------ Text shown

The proceedings in the Court
- An
application for review was filed in this Court on 25 November 2008.
Among its grounds of review is the assertion:
- 3. At the
Tribunal’s hearing the interpreter did not translate accurately and
properly to the question put to me, The use of
an interpreter that the applicant
was effectively prevented from giving evidence at the Tribunal hearing
- The
Applicant wrote to tribunal on 04 September 2008 by requesting that:
- After a
careful listening to the RRT hearing CD. I have realized that there are some
errors made by the Interpreter by interpreting,
so I request you to kindly
re-arrange for a new hearing if possible with an accredited interpreter who is
well able to translate,
Further to this if you need any more documents which
will help to my claim please do not hesitate to write to me,
- The
Tribunal did not considered Applicants request, that is a denial of Procedural
fairness of section 425 (425(1) The Tribunal must invite the
applicant to appear before the Tribunal to give evidence and present arguments
relating to
the issues arising in relation to the decision under review
- No
evidence of the asserted letter to the Tribunal was given in the accompanying
affidavit, nor can it be found in the Court Book
which was filed by the
respondents on 13 January 2009. At the first court date on
16 December 2008, I fixed a timetable for the
applicant to file his
evidence, being 13 February 2009, prior to the hearing appointed for
26 March 2009. I expressly advised the
applicant to consider the
evidence he would require to establish a defect in the translation that occurred
at the Tribunal’s
hearing.
- On
16 February 2009, the Tribunal received a facsimile letter from the
applicant which said:
- RE:
Hearing CD
- I would
like to get a copy of my hearing CD with The Refugee Review Tribunal which held
on 19 August 2008
- The 1st CD
of 2 is damaged and I needed a copy of 1st CD very urgent, also I would like to
get the information about the fax which
I sent to the Tribunal on
04 September 2004 [sic] in which I mentioned about the mistake made by
the Interpreter, it is not appearing
the Court book which I received from the
Lawyers for the Minister
- Thanks for
helping me
- The
applicant did not file any additional evidence in the Court in accordance with
my directions, although in an amended application
he filed on
13 February 2009 he repeated his complaint about the interpreting at
the Tribunal hearing.

------------
------ Collected data

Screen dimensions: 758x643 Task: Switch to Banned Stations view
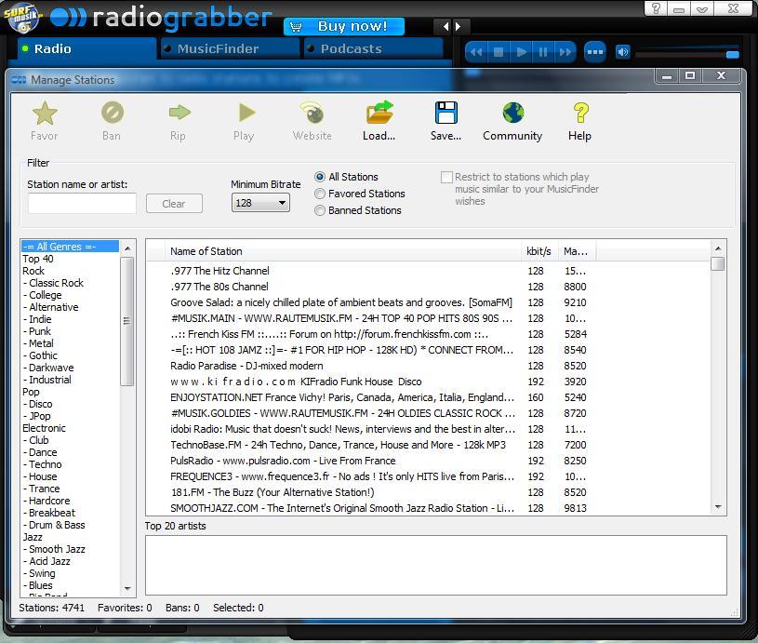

------------

*Instructions for the task*
List each distinct date in 2009 that the court proceedings text mentions, in the order it first appears.

*Result below*
13 January 2009
13 February 2009
26 March 2009
16 February 2009